Coresets for Clustering Under Stochastic Noise
This work addresses the challenge of coreset construction in noisy environments, which is incremental as it builds on prior metrics to offer improved theoretical and practical results for clustering applications.
The paper tackles the problem of constructing coresets for clustering when the input data is corrupted by stochastic noise, by introducing a new error metric that leads to smaller coresets and tighter guarantees on the true clustering cost, with coreset size improving by up to a factor of poly(k).

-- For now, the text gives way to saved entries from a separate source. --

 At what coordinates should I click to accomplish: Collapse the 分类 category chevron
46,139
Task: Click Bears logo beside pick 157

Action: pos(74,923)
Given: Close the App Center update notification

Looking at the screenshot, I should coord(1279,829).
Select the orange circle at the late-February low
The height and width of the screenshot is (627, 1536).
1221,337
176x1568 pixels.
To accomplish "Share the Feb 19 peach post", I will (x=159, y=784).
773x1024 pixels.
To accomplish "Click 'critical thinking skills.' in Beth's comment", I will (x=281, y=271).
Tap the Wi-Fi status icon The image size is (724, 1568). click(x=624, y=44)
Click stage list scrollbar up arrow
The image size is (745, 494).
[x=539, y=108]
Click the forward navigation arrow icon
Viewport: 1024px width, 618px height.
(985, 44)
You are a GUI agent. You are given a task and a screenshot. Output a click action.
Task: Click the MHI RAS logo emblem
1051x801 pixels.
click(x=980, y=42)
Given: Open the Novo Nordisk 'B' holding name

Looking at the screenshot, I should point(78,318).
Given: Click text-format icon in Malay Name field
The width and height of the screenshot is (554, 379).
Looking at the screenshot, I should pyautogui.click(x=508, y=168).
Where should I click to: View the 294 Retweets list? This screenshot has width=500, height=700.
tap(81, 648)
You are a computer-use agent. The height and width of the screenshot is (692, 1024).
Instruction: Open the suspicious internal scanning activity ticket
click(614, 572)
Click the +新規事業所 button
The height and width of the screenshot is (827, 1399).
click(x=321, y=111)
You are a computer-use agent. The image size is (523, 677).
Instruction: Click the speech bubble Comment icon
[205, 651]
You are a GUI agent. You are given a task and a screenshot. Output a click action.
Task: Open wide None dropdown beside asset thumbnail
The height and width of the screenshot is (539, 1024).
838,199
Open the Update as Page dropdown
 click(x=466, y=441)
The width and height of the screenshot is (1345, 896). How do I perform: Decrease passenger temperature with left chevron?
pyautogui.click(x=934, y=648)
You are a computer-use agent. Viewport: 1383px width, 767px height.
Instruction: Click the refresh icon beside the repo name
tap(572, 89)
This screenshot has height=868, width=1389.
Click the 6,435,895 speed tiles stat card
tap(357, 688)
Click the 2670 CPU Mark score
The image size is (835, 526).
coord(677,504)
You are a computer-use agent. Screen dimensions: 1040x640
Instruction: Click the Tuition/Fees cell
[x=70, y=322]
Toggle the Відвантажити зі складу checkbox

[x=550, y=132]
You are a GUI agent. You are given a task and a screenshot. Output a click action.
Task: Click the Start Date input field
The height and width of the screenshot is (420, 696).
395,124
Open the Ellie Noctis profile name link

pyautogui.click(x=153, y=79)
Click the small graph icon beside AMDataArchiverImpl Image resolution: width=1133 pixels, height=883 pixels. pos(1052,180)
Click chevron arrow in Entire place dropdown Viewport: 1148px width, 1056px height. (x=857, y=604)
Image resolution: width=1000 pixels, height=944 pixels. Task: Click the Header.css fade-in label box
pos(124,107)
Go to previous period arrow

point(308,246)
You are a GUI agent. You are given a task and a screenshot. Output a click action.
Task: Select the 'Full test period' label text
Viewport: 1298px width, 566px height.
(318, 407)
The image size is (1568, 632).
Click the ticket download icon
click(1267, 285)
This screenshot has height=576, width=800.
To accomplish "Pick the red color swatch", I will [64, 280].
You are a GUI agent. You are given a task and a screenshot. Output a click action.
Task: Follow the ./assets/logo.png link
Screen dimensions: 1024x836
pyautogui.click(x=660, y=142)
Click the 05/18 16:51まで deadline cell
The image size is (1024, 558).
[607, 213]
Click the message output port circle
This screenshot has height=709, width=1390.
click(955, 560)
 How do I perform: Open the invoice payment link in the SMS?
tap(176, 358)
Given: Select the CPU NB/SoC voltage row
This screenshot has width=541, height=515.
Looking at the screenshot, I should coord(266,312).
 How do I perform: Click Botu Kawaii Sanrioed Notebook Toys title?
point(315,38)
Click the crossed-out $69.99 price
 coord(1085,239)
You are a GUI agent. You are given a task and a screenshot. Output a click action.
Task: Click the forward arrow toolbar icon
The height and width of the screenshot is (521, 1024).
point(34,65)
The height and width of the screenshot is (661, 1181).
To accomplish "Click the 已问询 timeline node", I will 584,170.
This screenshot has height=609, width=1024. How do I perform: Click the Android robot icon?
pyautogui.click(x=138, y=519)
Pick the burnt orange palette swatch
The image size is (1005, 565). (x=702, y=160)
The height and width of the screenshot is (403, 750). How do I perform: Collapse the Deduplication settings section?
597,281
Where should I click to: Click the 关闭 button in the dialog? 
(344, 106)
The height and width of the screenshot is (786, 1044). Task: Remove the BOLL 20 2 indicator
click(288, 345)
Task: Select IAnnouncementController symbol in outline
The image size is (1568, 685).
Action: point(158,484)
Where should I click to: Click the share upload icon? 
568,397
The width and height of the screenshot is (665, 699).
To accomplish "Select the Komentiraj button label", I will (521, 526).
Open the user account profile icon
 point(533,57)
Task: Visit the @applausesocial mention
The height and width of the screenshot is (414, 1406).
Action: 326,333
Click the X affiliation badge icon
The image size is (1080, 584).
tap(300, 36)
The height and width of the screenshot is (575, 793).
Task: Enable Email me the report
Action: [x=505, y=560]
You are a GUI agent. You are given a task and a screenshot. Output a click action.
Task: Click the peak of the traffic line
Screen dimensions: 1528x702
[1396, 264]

We study the problem of constructing coresets for $(k, z)$-clustering when the input dataset is corrupted by stochastic noise drawn from a known distribution. In this setting, evaluating the quality of a coreset is inherently challenging, as the true underlying dataset is unobserved. To address this, we investigate coreset construction using surrogate error metrics that are tractable and provably related to the true clustering cost. We analyze a traditional metric from prior work and introduce a new error metric that more closely aligns with the true cost. Although our metric is defined independently of the noise distribution, it enables approximation guarantees that scale with the noise level. We design a coreset construction algorithm based on this metric and show that, under mild assumptions on the data and noise, enforcing an $\varepsilon$-bound under our metric yields smaller coresets and tighter guarantees on the true clustering cost than those obtained via classical metrics. In particular, we prove that the coreset size can improve by a factor of up to $\mathrm{poly}(k)$, where $n$ is the dataset size. Experiments on real-world datasets support our theoretical findings and demonstrate the practical advantages of our approach.